Each of the following records is to be printed verbatim.

━━━━━━

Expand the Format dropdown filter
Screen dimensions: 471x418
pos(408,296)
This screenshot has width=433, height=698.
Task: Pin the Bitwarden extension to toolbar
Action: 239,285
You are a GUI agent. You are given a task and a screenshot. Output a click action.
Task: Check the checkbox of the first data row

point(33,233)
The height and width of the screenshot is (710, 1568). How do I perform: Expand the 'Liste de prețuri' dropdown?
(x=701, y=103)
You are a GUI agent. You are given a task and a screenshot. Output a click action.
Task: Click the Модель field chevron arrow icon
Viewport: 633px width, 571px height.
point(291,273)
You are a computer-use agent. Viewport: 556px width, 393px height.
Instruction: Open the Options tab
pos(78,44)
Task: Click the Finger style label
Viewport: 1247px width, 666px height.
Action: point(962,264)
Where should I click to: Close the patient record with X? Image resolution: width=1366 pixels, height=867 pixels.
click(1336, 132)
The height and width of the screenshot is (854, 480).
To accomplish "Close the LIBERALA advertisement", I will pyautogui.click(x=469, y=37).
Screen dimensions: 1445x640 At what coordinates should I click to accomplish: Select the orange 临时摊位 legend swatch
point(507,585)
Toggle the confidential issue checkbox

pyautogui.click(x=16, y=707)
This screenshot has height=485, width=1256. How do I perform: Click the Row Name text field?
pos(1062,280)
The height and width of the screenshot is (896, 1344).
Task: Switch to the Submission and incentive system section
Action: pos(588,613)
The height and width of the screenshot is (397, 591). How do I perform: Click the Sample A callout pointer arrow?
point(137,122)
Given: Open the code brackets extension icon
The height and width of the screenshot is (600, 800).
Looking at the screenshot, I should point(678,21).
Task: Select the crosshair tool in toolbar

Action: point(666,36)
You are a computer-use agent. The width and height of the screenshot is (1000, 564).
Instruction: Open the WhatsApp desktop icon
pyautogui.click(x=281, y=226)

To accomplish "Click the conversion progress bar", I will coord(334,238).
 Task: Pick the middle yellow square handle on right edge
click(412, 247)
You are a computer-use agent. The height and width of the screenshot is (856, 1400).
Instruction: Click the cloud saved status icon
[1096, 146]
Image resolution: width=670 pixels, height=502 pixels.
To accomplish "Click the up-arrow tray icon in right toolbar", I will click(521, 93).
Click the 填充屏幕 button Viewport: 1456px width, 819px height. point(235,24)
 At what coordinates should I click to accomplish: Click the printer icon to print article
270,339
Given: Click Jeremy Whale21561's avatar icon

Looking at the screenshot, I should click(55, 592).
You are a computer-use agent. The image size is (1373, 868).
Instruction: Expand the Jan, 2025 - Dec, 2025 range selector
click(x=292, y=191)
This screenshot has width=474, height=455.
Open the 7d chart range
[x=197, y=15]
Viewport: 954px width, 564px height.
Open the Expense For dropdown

━━━━━━

The answer ->
Expand the Format dropdown filter
Screen dimensions: 471x418
pos(408,296)
This screenshot has width=433, height=698.
Task: Pin the Bitwarden extension to toolbar
Action: 239,285
You are a GUI agent. You are given a task and a screenshot. Output a click action.
Task: Check the checkbox of the first data row

point(33,233)
The height and width of the screenshot is (710, 1568). How do I perform: Expand the 'Liste de prețuri' dropdown?
(x=701, y=103)
You are a GUI agent. You are given a task and a screenshot. Output a click action.
Task: Click the Модель field chevron arrow icon
Viewport: 633px width, 571px height.
point(291,273)
You are a computer-use agent. Viewport: 556px width, 393px height.
Instruction: Open the Options tab
pos(78,44)
Task: Click the Finger style label
Viewport: 1247px width, 666px height.
Action: point(962,264)
Where should I click to: Close the patient record with X? Image resolution: width=1366 pixels, height=867 pixels.
click(1336, 132)
The height and width of the screenshot is (854, 480).
To accomplish "Close the LIBERALA advertisement", I will pyautogui.click(x=469, y=37).
Screen dimensions: 1445x640 At what coordinates should I click to accomplish: Select the orange 临时摊位 legend swatch
point(507,585)
Toggle the confidential issue checkbox

pyautogui.click(x=16, y=707)
This screenshot has height=485, width=1256. How do I perform: Click the Row Name text field?
pos(1062,280)
The height and width of the screenshot is (896, 1344).
Task: Switch to the Submission and incentive system section
Action: pos(588,613)
The height and width of the screenshot is (397, 591). How do I perform: Click the Sample A callout pointer arrow?
point(137,122)
Given: Open the code brackets extension icon
The height and width of the screenshot is (600, 800).
Looking at the screenshot, I should point(678,21).
Task: Select the crosshair tool in toolbar

Action: point(666,36)
You are a computer-use agent. The width and height of the screenshot is (1000, 564).
Instruction: Open the WhatsApp desktop icon
pyautogui.click(x=281, y=226)

To accomplish "Click the conversion progress bar", I will coord(334,238).
 Task: Pick the middle yellow square handle on right edge
click(412, 247)
You are a computer-use agent. The height and width of the screenshot is (856, 1400).
Instruction: Click the cloud saved status icon
[1096, 146]
Image resolution: width=670 pixels, height=502 pixels.
To accomplish "Click the up-arrow tray icon in right toolbar", I will click(521, 93).
Click the 填充屏幕 button Viewport: 1456px width, 819px height. point(235,24)
 At what coordinates should I click to accomplish: Click the printer icon to print article
270,339
Given: Click Jeremy Whale21561's avatar icon

Looking at the screenshot, I should click(55, 592).
You are a computer-use agent. The image size is (1373, 868).
Instruction: Expand the Jan, 2025 - Dec, 2025 range selector
click(x=292, y=191)
This screenshot has width=474, height=455.
Open the 7d chart range
[x=197, y=15]
Viewport: 954px width, 564px height.
Open the Expense For dropdown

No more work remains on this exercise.